Sunday, October 30, 2011

Talking Wine Trends with Joe Mathes from La Chaumière

Carmen: One of the things that makes La Chaumière really special is that it has a wine cellar that has a huge variety of wines at reasonable prices, which have been cellared for a really long time. What is exciting in the wine cellar right now?

Joe Mathes: All the mature Bordeauxs that are selling for a very reasonable price, as we said. I have a good strength in Margaux, still, a lot of 1979 and '78, which nobody really has any more, I have some '90s vintages still-- 1996, 1998 --which are mature to drink now. And I still have some 2000 and 2005 but 2005 it's not ready yet. We'll keep it for another couple of years.

Carmen: What wines do you see people drinking right now?

Joe: People are drinking mainly...well, what's changed the last thirty years is that we've gone from 20% red and 80% white to, now it's exactly reversed: people drink 80% red and 20% white.

# GIVEN INFORMATION:
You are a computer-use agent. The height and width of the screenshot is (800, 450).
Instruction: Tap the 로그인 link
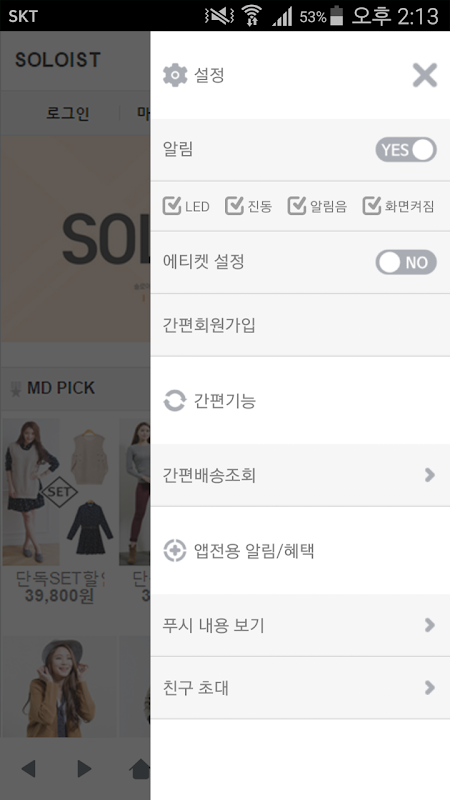pos(68,113)
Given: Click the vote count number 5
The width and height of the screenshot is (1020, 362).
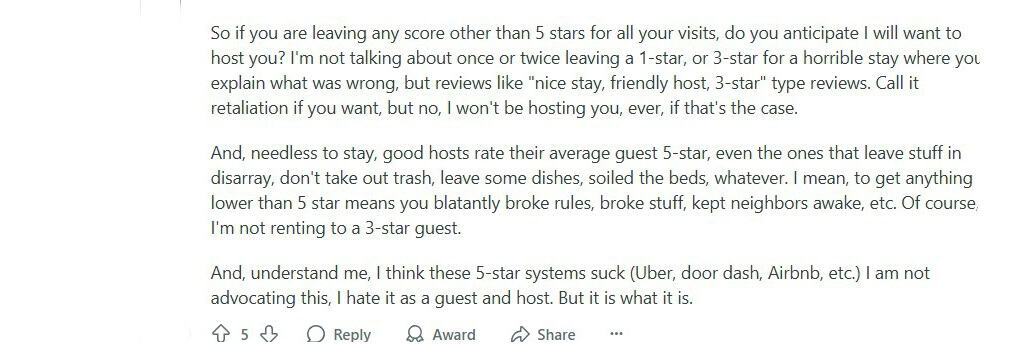Looking at the screenshot, I should click(x=245, y=335).
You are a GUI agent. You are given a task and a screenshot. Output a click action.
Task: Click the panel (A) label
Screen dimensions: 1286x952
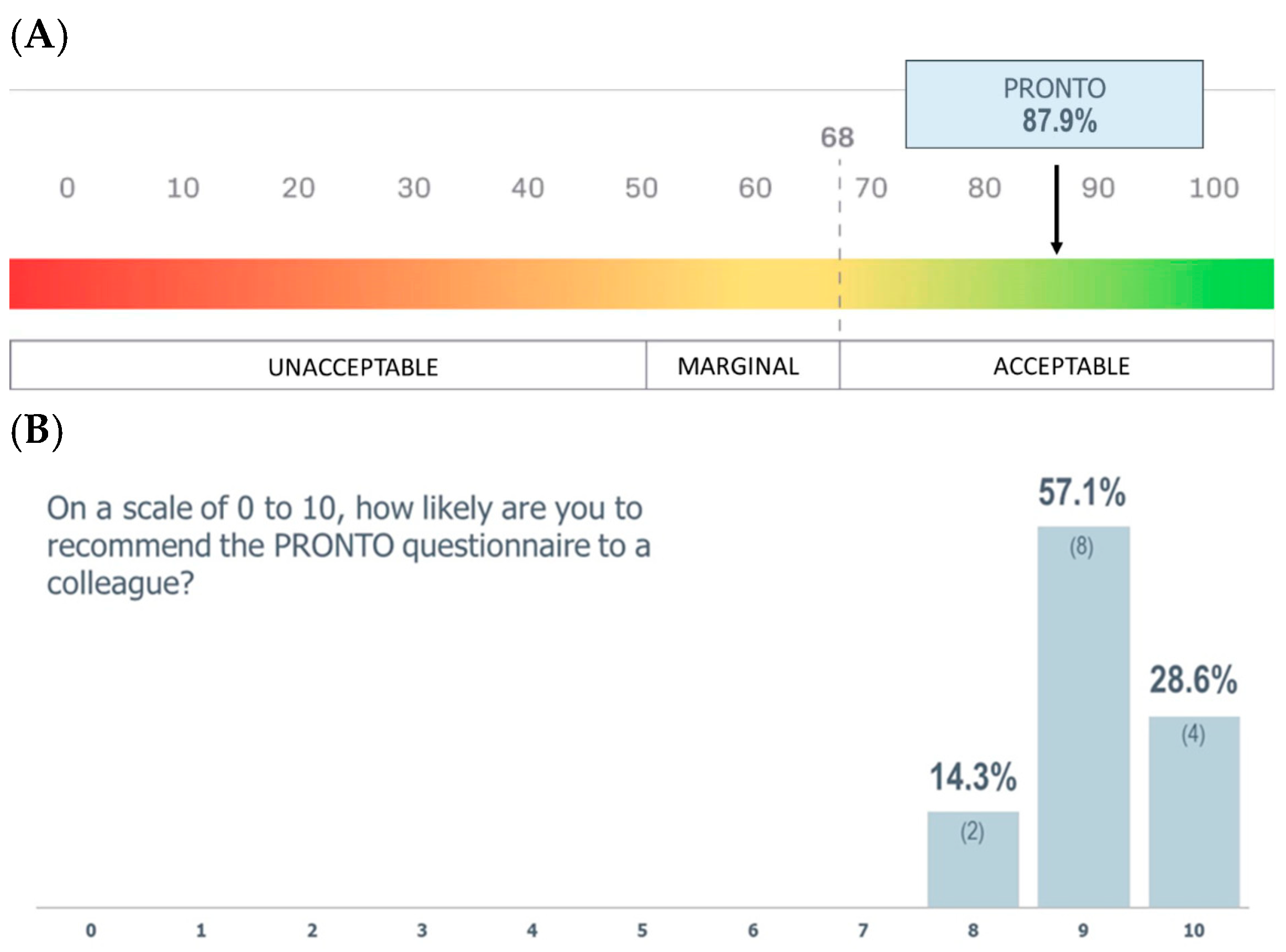[x=39, y=36]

# SET PROBLEM:
Carry on the La Chaumière wine interview above, starting right after its last line.

# OUTPUT OF THE EXERCISE:
People are mainly into fuller-bodied wines like Cabernet and Merlot, Malbec, Shiraz... Pinot Noir, it is not at the top of the list at the moment. Even though that movie came out, you know...

Carmen: Sideways?

Joe: Yes. I mean, we all love pinot noir, but most people drink full-bodied wines. 

Carmen: What is the favourite region right now? 

Joe: In the moment I would say we sell, on the red wine [generally], let's say 30% of the red wines are French, 40% are Italians, and the rest is Californians. The new [request] that comes in is for Malbec. Malbec is the new rising star in the moment, people ask for it.

Carmen: So do you think Argentina is [an] up-and-coming region, or...?

Joe: It's more of a request for the flavour [as opposed to the country or region]. People like the flavour of it, for the body. Ten years ago nobody wanted Malbec, now it's something different. 

Same as, ten years ago [everyone drank] Chardonnay. They would come in and ask for Chardonnay, let's have a Chardonnay for our white wine. Now, we have Sauvignon Blanc, people ask it, they ask for Gr
üner Veltliner, they ask for different white wines again, it is not so one-sided anymore.

Carmen: What is a wine that is interesting or different that people may not know about? A grape that you would recommend or a region?

Joe: A nice grape, for example, from Italy is Trebbiano of Lugana. Trebbiano is a really nice grape, it's something if you don't want a Chardonnay but want something close to it. If you've ever tasted a great Trebbiano you stick with it.

Carmen: What is the most unusual bottle of wine you have in the cellar right now?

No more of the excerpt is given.